In the big cities, the subway systems always look so complex to the visitors. To give you some sense, the following figure shows the map of Beijing subway. Now you are supposed to help people with your computer skills! Given the starting position of your user, your task is to find the quickest way to his/her destination.
Input Specification:
Each input file contains one test case. For each case, the first line contains a positive integer N (≤ 100), the number of subway lines. Then N lines follow, with the i-th (i=1,⋯,N) line describes the i-th subway line in the format:
M S[1] S[2] … S[M]
where M (≤ 100) is the number of stops, and S[i]'s (i=1,⋯,M) are the indices of the stations (the indices are 4-digit numbers from 0000 to 9999) along the line. It is guaranteed that the stations are given in the correct order – that is, the train travels between S[i] and S[i+1] (i=1,⋯,M−1) without any stop.
Note: It is possible to have loops, but not self-loop (no train starts from S and stops at S without passing through another station). Each station interval belongs to a unique subway line. Although the lines may cross each other at some stations (so called “transfer stations”), no station can be the conjunction of more than 5 lines.
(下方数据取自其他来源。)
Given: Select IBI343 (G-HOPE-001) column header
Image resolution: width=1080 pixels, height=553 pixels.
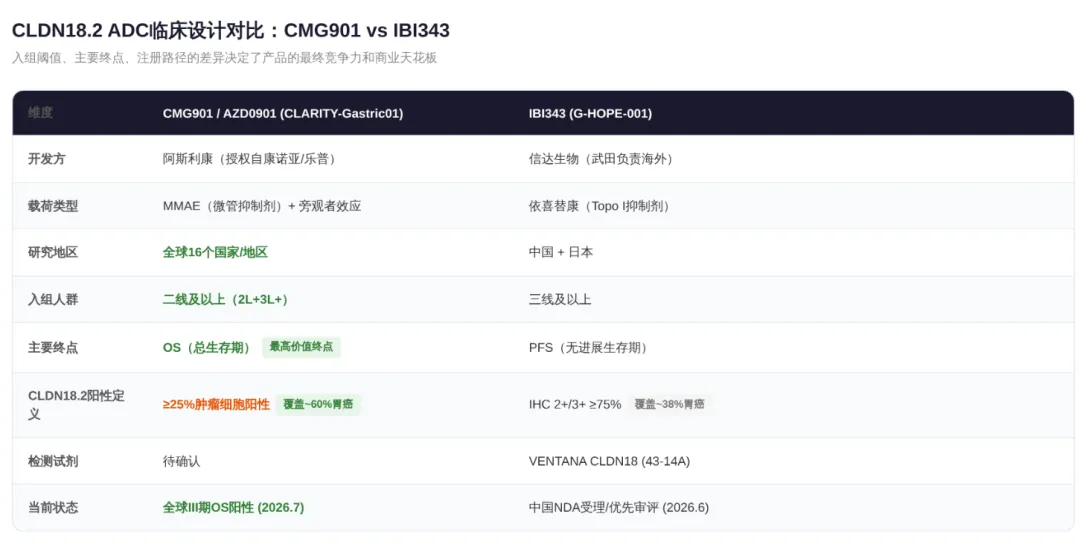Looking at the screenshot, I should pos(590,113).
After the description of the subway, another positive integer K (≤ 10) is given. Then K lines follow, each gives a query from your user: the two indices as the starting station and the destination, respectively.
The following figure shows the sample map.
Note: It is guaranteed that all the stations are reachable, and all the queries consist of legal station numbers.
Output Specification:
For each query, first print in a line the minimum number of stops. Then you are supposed to show the optimal path in a friendly format as the following:
Take Line#X1 from S1 to S2.
Take Line#X2 from S2 to S3.
......
where Xi’s are the line numbers and Si’s are the station indices. Note: Besides the starting and ending stations, only the transfer stations shall be printed.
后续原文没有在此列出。